Results: Spectral analysis of plasma samples generated distinct spectral “fingerprints” that reliably distinguished FMs patients from those with RA, AS and healthy controls (Fig. 1). Notably, several infrared spectral features showed strong correlations with RA disease activity (e.g., DAS28) (Fig.2) and inflammatory cytokine levels (e.g. IL-6, IL-17A), indicating that spectral markers reflect underlying inflammatory burden. Furthermore, spectral analysis of PBMC-derived supernatants from rheumatic patients, following activation (LPS/PHA) and treatment with anti-inflammatory drugs, corelated with biological data reflecting the inflammatory status of the cells (Fig. 3).

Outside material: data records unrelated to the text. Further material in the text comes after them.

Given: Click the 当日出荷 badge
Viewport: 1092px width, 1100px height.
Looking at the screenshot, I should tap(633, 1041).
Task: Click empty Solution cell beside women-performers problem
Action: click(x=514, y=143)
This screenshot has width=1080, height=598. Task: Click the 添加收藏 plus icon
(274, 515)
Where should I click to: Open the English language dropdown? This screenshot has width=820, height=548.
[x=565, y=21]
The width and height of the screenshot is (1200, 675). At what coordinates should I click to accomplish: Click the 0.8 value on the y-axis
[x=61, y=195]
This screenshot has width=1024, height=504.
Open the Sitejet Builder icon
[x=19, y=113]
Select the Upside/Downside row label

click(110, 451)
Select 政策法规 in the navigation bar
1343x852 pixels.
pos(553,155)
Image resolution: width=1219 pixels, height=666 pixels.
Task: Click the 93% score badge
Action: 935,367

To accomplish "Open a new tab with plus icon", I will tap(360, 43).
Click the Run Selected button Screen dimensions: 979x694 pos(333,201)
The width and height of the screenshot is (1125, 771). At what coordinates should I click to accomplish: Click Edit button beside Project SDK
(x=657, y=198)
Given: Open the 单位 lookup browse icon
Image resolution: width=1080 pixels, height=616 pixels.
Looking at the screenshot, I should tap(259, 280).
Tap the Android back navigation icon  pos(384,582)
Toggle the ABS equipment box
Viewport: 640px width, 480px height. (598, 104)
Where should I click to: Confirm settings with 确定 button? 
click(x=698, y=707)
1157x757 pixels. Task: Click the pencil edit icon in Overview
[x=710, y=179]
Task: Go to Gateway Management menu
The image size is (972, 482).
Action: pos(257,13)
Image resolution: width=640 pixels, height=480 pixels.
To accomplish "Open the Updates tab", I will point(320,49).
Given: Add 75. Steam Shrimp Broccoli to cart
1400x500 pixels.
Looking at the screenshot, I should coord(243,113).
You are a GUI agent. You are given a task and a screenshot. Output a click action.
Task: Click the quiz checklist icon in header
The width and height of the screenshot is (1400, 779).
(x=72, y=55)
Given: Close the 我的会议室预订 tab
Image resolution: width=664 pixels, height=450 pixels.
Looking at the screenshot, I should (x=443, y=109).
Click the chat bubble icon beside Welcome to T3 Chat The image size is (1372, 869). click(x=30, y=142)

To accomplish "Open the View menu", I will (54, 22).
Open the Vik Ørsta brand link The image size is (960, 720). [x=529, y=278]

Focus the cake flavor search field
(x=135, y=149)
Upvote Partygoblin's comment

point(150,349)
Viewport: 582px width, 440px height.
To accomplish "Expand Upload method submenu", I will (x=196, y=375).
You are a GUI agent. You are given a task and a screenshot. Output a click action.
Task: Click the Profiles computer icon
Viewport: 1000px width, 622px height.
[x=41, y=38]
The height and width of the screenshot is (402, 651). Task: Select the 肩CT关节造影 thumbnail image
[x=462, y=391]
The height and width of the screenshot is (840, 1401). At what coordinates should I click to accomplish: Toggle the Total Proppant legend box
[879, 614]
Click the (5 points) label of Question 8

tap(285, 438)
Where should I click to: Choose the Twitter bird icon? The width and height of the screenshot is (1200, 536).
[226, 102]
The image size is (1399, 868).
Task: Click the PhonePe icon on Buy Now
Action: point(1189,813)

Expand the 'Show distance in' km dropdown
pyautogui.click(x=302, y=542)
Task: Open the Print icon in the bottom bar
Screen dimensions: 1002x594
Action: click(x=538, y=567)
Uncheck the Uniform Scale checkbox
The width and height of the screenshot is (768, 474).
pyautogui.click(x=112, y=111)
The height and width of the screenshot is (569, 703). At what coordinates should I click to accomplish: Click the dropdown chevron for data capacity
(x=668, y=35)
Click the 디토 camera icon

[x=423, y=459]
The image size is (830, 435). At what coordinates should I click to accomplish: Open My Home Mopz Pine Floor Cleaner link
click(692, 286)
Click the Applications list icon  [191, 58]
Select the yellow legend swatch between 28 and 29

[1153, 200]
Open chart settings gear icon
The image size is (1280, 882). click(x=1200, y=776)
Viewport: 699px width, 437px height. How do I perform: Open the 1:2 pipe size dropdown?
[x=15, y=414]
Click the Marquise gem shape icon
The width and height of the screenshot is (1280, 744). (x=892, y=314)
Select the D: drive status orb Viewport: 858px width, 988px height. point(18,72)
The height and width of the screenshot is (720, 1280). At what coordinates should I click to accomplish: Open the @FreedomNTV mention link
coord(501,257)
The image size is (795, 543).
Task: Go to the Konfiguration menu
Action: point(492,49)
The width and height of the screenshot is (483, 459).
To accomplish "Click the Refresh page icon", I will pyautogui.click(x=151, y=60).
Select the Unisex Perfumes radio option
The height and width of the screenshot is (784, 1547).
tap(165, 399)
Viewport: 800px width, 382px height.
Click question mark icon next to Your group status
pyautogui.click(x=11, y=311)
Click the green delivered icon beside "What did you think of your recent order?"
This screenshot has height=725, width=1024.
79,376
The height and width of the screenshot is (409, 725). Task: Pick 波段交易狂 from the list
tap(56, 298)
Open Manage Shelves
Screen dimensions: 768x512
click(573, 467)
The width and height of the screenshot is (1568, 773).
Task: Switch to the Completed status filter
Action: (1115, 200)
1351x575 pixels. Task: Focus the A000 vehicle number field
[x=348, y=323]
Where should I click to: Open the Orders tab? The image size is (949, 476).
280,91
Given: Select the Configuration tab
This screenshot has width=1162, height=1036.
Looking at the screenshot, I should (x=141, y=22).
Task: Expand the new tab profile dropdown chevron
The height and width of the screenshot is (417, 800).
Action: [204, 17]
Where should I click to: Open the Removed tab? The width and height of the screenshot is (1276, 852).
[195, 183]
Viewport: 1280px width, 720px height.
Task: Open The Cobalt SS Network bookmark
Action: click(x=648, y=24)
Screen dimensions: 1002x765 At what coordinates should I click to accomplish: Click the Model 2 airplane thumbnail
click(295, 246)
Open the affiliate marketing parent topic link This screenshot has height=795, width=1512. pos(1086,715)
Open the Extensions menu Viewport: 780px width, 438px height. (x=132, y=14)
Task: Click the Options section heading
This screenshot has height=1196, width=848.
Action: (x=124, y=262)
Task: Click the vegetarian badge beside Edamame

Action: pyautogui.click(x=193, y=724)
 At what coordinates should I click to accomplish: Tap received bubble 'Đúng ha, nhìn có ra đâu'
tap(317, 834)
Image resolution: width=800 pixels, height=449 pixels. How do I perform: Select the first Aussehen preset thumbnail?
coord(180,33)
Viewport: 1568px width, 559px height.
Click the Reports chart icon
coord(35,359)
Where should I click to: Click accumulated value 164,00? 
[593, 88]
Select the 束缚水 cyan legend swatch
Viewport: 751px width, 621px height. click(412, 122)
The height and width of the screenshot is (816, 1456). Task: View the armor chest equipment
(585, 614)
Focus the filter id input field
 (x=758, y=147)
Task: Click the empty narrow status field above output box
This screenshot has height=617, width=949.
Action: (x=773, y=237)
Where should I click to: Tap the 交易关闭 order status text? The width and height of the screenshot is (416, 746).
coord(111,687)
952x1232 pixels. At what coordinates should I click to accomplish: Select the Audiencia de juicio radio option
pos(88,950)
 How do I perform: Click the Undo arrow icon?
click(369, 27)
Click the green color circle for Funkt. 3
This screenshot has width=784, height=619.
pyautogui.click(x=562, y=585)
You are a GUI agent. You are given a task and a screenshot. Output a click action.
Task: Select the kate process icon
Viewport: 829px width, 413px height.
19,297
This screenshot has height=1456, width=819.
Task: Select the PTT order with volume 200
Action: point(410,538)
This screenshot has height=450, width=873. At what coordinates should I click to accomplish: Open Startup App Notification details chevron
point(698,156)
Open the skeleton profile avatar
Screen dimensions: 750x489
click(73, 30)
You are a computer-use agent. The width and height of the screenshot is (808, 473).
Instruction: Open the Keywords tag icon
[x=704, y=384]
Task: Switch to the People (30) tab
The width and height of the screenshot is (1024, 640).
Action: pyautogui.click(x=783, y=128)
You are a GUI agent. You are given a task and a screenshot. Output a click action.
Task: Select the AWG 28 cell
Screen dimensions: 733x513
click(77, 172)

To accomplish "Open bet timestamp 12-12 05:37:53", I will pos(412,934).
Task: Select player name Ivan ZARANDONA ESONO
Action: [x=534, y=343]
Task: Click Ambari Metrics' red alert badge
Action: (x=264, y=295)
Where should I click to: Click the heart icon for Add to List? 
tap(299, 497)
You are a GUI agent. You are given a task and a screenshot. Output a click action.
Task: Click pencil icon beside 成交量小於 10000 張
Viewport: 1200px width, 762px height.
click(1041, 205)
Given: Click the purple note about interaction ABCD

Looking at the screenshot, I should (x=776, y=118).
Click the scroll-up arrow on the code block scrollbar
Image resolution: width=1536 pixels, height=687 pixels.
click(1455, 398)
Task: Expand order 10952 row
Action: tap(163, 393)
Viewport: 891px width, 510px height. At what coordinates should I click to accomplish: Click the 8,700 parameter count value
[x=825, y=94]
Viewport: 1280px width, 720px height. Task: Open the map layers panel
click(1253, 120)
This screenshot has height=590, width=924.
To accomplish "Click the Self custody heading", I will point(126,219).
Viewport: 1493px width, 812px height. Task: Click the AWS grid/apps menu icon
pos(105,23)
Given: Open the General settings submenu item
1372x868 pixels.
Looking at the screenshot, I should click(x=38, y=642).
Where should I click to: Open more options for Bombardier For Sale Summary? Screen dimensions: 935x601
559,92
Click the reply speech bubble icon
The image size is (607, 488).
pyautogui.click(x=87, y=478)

Conclusion: Integrating Mid-IR spectral profiling of liquid biopsies (such as patients-derived plasma or -immune cells’ supernatants) with established clinical and biological parameters provides a powerful, non-invasive modality for differential diagnosis and severity stratification of rheumatic diseases. This approach has the potential to improve diagnostic accuracy and guide personalized treatment strategies in rheumatology.